UK Budget 2025: Labour Hints at Major Tax Increases

UK Budget 2025: Labour Hints at Major Tax Increases

In the lead-up to the upcoming UK budget on 26 November 2025, the government of Prime Minister Keir Starmer has signalled that significant tax increases may be on the horizon. Reuters reports that the PM declined to reaffirm Labour’s pre-election pledge not to raise taxes on working people, saying that economic conditions are worse than anticipated.

Why this matters

Finance Minister Rachel Reeves is under growing pressure to plug a substantial funding shortfall. According to Reuters, she is expected to raise “tens of billions of pounds” via tax or spending measures to meet fiscal-targets. Meanwhile, Sky News reports that this pre-budget signalling is “highly unusual” for the Chancellor, and is interpreted as setting the stage for a tax-raising budget.

What the government is saying

In Parliamentary remarks, Starmer told Labour MPs the budget would involve “tough but fair decisions” and pointed to long-term damage to Britain’s productivity caused by past austerity, Brexit and the pandemic.

The Guardian reports Reeves will give a pre-budget speech in which she will not repeat the manifesto pledge on no tax rises, acknowledging the need to explain the difficult choices ahead.

Possible tax changes on the table

Analysts and think-tanks identify several options being considered:

  • Raising the basic or higher rate of income tax (the Guardian mentions a possible 2 p increase) and freezing tax thresholds.
  • Extending the freeze on income-tax thresholds, a move that would pull more income into higher bands via “fiscal drag”.
  • Raising taxes on wealth, capital gains or specific groups (e.g., landlords or high earners) while maintaining a focus on protecting “working people”.

Implications and risks

For taxpayers, the prospect of rising taxes may raise concerns about cost-of-living pressures, especially as many households already face financial strain. Politically, this marks a potential departure from Labour’s 2024 election promises, which included no tax rises for working people. Analysts warn that while the government frames changes as necessary for economic renewal, any perceived breach of pledges may undermine public trust.
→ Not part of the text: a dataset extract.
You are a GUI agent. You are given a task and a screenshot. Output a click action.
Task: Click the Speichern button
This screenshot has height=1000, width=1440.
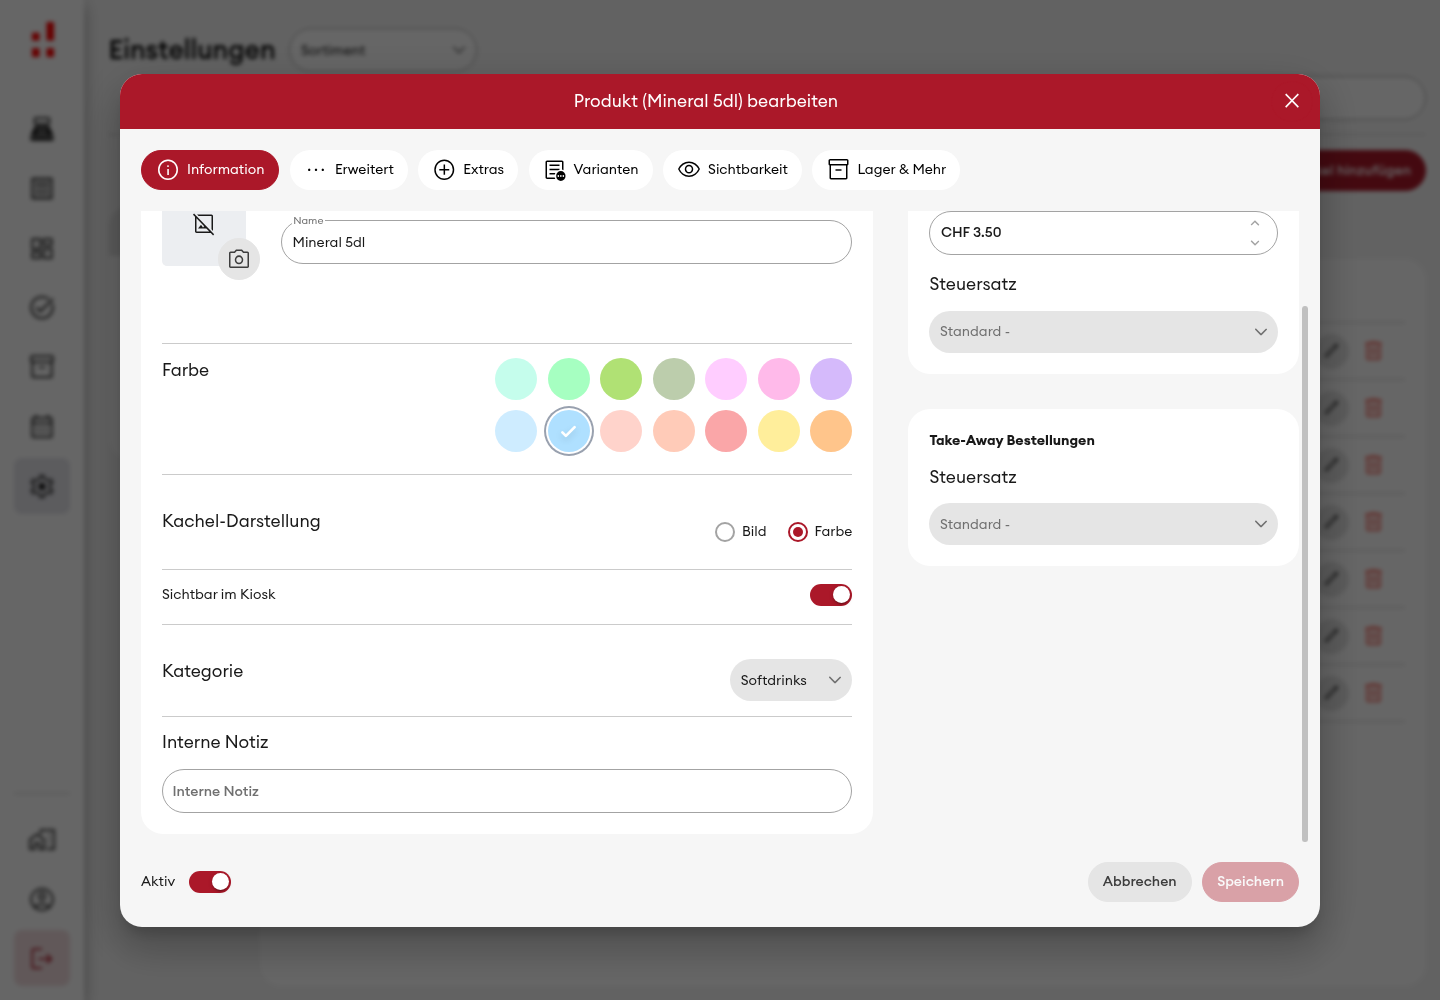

Economically, the tax rises are seen as part of a broader strategy to stabilise public finances, invest in public services like the National Health Service and tackle long-term growth issues. But the government must balance revenue-raising with maintaining consumer demand and avoiding further inflationary pressures. Firms and markets are watching for how the budget addresses the revenue shortfall and whether spending cuts or tax rises dominate.

What to watch

  • The full budget on 26 November: look for concrete announcements of tax rate changes, threshold freezes, new levies or major spending cuts.
  • Chancellor Reeves’ pre-budget communications, including her forthcoming speech outlining “fairness and opportunity” but acknowledging difficult choices.
  • Reactions from Labour back-benchers and voters, especially whether increasing taxes on working people prompts internal dissent or voter backlash.
  • Market and business responses: bond-markets and business sentiment often react strongly to tax signals, particularly large-scale increases.